It was not immediately clear what current flow rates are, said Darius Kirkwood, a spokesman for the U.S. Pipeline and Hazardous Materials Safety Administration (PHMSA).

The company in November shut down its 590,000-barrel-per-day Keystone pipeline, which links Alberta's oil sands to U.S. refineries, after a spill in South Dakota and was ordered later that month to operate at reduced pressure.

Reduced flows on the pipeline had helped draw down inventories in the Cushing, Oklahoma, storage hub. A return to full capacity on the line is also expected to help relieve a bottleneck in the oil-producing province of Alberta, where increased output has run up against a shortage of pipeline and rail capacity.

The restrictions "really did have a minor impact on our throughput and so consequently, I don't anticipate seeing a tremendous increase in our throughput once it's lifted, based on some of the changes we've made already," TransCanada's head of liquids, Paul Miller, said on a conference call last week.

A spokesman for Calgary-based TransCanada said the restrictions in place were limited to a small section of the pipeline and had been lifted.

"We don't expect to see significant additional volumes on Keystone," Matthew John, a spokesman for TransCanada said in an emailed statement on Thursday.
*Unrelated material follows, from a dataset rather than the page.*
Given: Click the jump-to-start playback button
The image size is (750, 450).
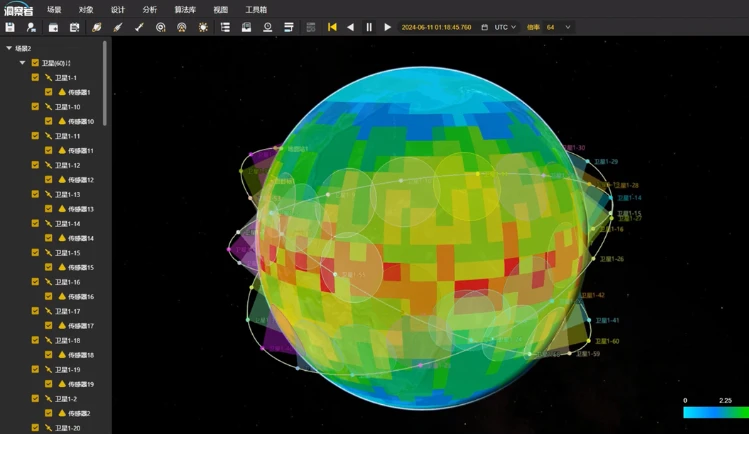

As of Dec. 1, pressure restrictions were in place only from the pipeline's Luverne pump station to Ludden pump station and on the segment that had the leak between Ludden to Ferney pump stations, near Amherst, South Dakota, the PHMSA letter showed.

On April 3, TransCanada requested that the remaining pressure restrictions on the pipeline be lifted and PHMSA approved the request effective on Tuesday.

"They've been moving historical volumes with DRA (drag-reducing agents). Just makes it easier for them to operate now," one U.S.-based crude trader said.